2 Replies Latest reply on Feb 5, 2010 9:06 AM by frankas

    Avoiding busy wait. Posix signals etc ???

    frankas

      As noted in other threads here, for heavy work on multi GPU setup, it seems to be a requirement to have 1 CPU core pr GPU. The irony of this is that for a 3 x 5970 setup, one is forced to choose an Intel CPU isgust; (ex i7)

      The problem seems to be rooted in the fact that there aren't any Posix type signals (on Linux) at least that the CPU threads can wait for to get notification that a GPU operation has completed.

      I could try to code around this limitation by having more GPU jobs in the pipeline, and guessing how long usleep() it is safe to call before awaking. But this far from an ideal situation.

      But perhaps there is such a signal available, of which the documentation has eluded me ?

       

        • Avoiding busy wait. Posix signals etc ???
          empty_knapsack

          There is undocumented function calCtxWaitForEvents(), at least it exists in Windows, it can be acquired with

          if (calExtSupported(CAL_EXT_8009) == CAL_RESULT_OK) {
            if (calExtGetProc((CALextproc*)&calCtxWaitForEvents, CAL_EXT_8009, "calCtxWaitForEvents") == CAL_RESULT_OK) ...

          with prototype:

          typedef CALresult (CALAPIENTRYP PFNCALCTXWAITFOREVENTS)(CALcontext ctx, CALevent *event, CALuint num, CALuint flags);

          (I'm unsure about flags value, must be always == 0 I guess)

          It used by ATI's OpenCL but not documented anywhere.
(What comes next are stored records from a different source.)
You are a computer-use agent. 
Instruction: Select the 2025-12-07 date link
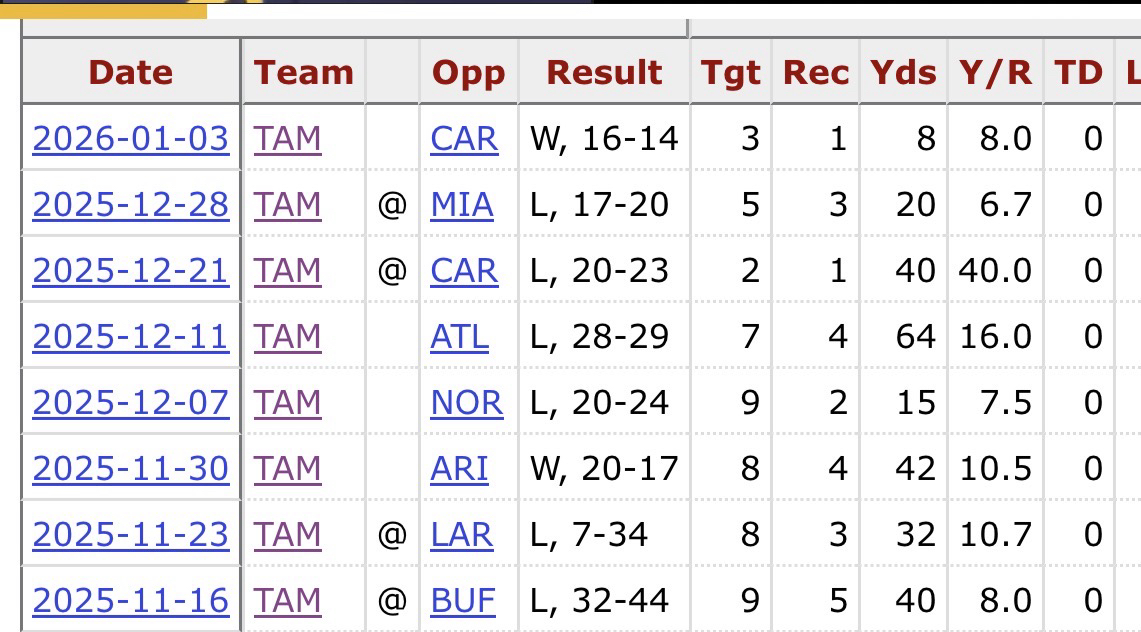tap(130, 402)
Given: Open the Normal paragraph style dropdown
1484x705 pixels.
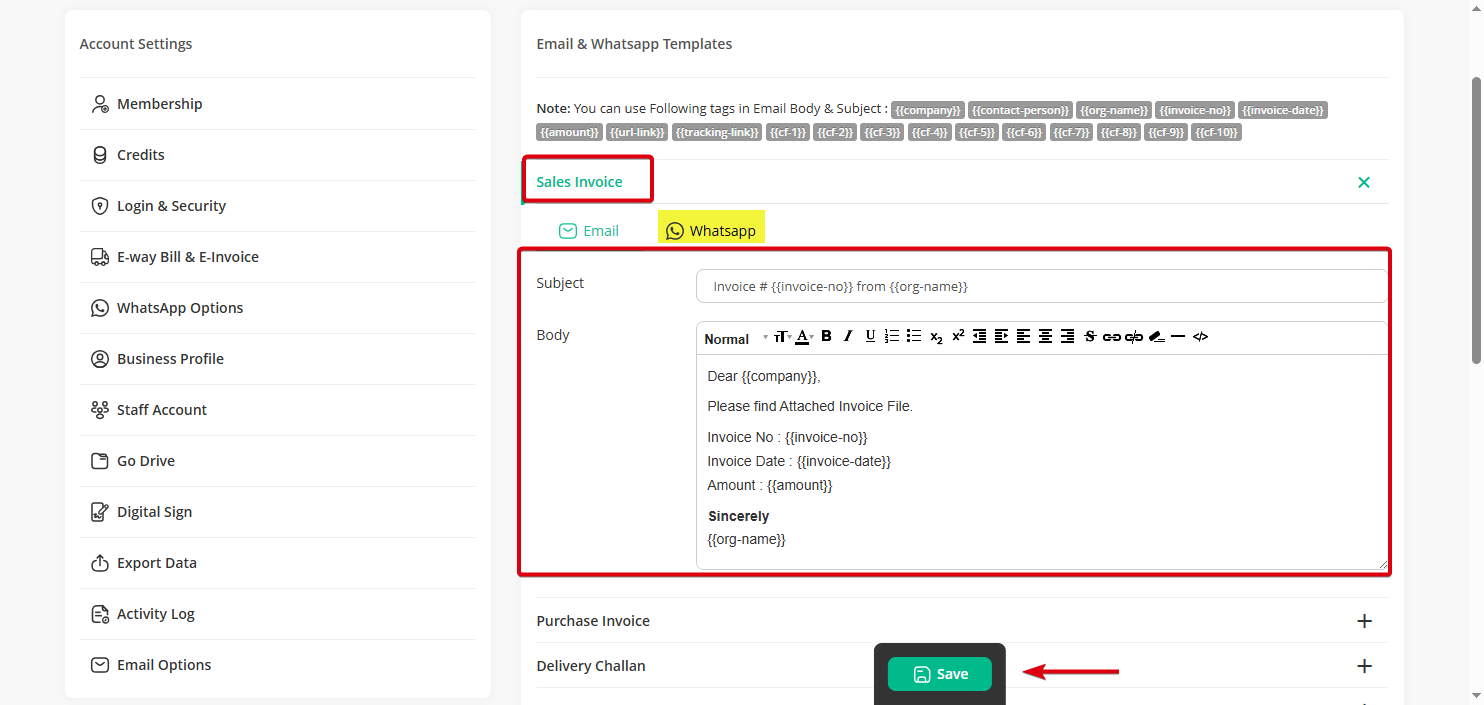Looking at the screenshot, I should (735, 339).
When used it waits for GPU kernel (probably will works with memcopy too) to complete and while it isn't true CPU usage reduced to zero. However it normally works only with one GPU per process as it blocks every context created by process not just working one. 

          ... It really amazing that at 2010 ATI still cannot provide normal multi-threaded DLL to work with CAL (calResMap and some others also blocks everything when used), so inelegant to use IPC when it doesn't needed at all...

           

            • Avoiding busy wait. Posix signals etc ???
              frankas

               

              Originally posted by: empty_knapsack[/i

              ... It really amazing that at 2010 ATI still cannot provide normal multi-threaded DLL to work with CAL (calResMap and some others also blocks everything when used), so inelegant to use IPC when it doesn't needed at all...

               



              I am in the process of moving code from using  brook to CALfor memory managment. I am wondering what the nature of this blocking is. I would like to access remote cachable memory with the CPU while other kernels are running. Can I expect everything else to block between the map() and unmap() call ?

              Update:

              I am running a single thread of code that is very heavy on GPU computation. The CPU thread is in a tight loop that does on out these 4:

              1) Initiate DMA

              2) Initate Kernel execution (23ms compute time)

              3) Map - CPU process in cached memory (0.7ms)  - Unmap

              4) Wait for event

               

              When I run this on a single GPU in 2 contexts, calCtx...Counter shows idle times in the region of 3-7%. But when I run the same thread with 4 context on 2 GPUs (2+2) I have 2 contexts showing 3-7% , and the 2 others showing 36-40% idle time.

              But the strange thing is that each GPU has 1 "good" and 1 "bad" context - so these numbers me very well be a bug in the calCounters. Since there are multiple GPU operations between each Begin and End call, one should expect to see the exact same numbers for for all contexts on a GPU, not the strange figures of 3% and 37%

              However performance has really taken a hit, it should scale almost linearly, but I get:

              1 GPU:  2200 completed jobs / second

              2GPUs: 3300 completed jobs a second.  ( 75% efficiency )

              I wil try to detect locking in the kernel, but it is quite obvious that a fork() is needed to bring performance up to expected levels.

              More updates:

              I discoverd quite unsurprisingly that the Flush calls can take take a long time to complete. But what was stranger is if you execute a kernel, and then immediatly wait for the event, you get a long stall. waiting for anything else is fine, and helps keep things flowing.

              However the multi GPU slowdown I get even happens across multiple processes, after a removed these potential sources of locking. ( Together with the strange idle figures) Brook+ somehow manages to avoid the issue that I am having, so I must be doing something "wrong".

              ...

              and that turns out to be to have multiple contexts pr GPU. I was trying to avoid (re)Binding kernel input / outputs all the time by keeping a circular buffer of contexts. Suddenly this all seems very fixable.